§ Texte cité:
◆ ◆ ◆ ◆ ◆ ◆ ◆
J'ai une épouvante qui me saisit à lecture de l'histoire sinistre de Matthias Schepp. Sa famille vient de communiquer pour rappeler qu'il fut, dit-elle, un homme affectueux pour lequel sa famille était tout. Impossible. Impossible, non au sens où des faits pourraient contredire ces affirmations, mais au sens où sa fin et celle qu'il a sans doute réservée à ses deux petites révèlent le fond de sa personnalité. Tuer ses enfants, c'est la marque avant tout d'un égocentrisme monstrueux. C'est croire que sa famille, sa descendance, n'est qu'une émanation de soi, et qu'elle doit donc disparaître avec soi. Matthias Schepp a peut-être été victime d'un trouble mental, mais ce n'est pas suffisant pour expliquer son crime horrible. Il faut un fond culturel, dont il n'est d'ailleurs pas le seul comptable, qui considère l'enfant comme une propriété des parents.
Non, non et non, les parents ne font pas ce qu'ils veulent avec leurs enfants. Ils en sont juste responsables, ce qui est autre chose. Commençons par battre en brèche cette idée répandue, pour, peut-être, contribuer à éviter des drames et des conduites épouvantables. Une fois encore je relève la pertinence du propos de Maria Montessori qui éclaire d'une lumière particulière ces jours sombres : l'adulte a une mission sacrée, celle de veiller à assurer l'atmosphère la plus bienveillante et amicale possible pour son enfant. Il n'a pas un droit imprescriptible de décider de son destin. Je préfère croire que le plan secret de la nature, sorte de miracle immanent, se déroule selon une trajectoire qu'il ne nous appartient pas de contrarier mais au contraire de faciliter.
Mon Dieu, si tu existes, que j'aimerais qu'un miracle se produisît, ou alors, si le pire s'est produit, s'il y a quelque chose après la mort, que tu accueilles Alessia et Livia, d'où qu'elles viennent et où qu'elle soient.
Commentaires
En cherchant quelques détails complémentaires sur le crime de Médée, modèle de celui de ce père qui a probablement tué ses deux fillettes, je suis tombé sur votre billet, inspiré par les mêmes faits.
◆ ◆ ◆ ◆ ◆ ◆ ◆
§ Données sources:
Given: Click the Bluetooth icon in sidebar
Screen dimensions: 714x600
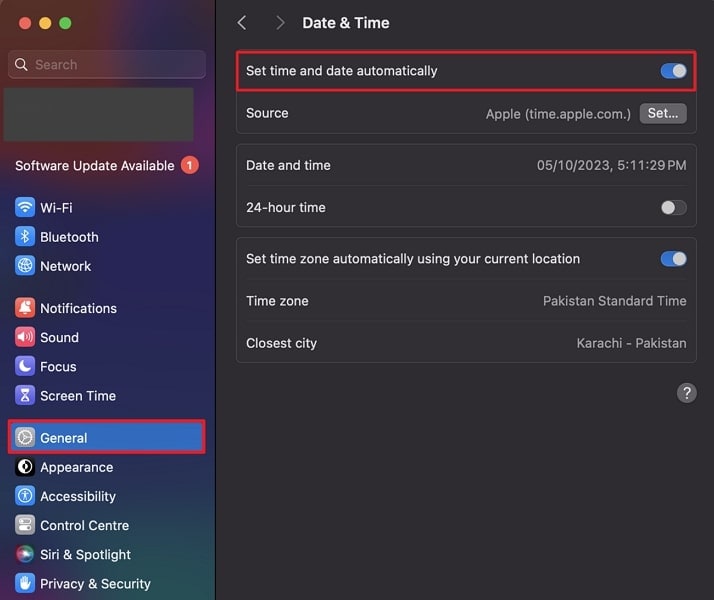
◆ ◆ ◆ ◆ ◆ ◆ ◆
§ Énoncé: D'après le texte cité, quelle mission sacrée Maria Montessori confie-t-elle à l'adulte ?

§ Réponse: Veiller à assurer l'atmosphère la plus bienveillante et amicale possible pour son enfant.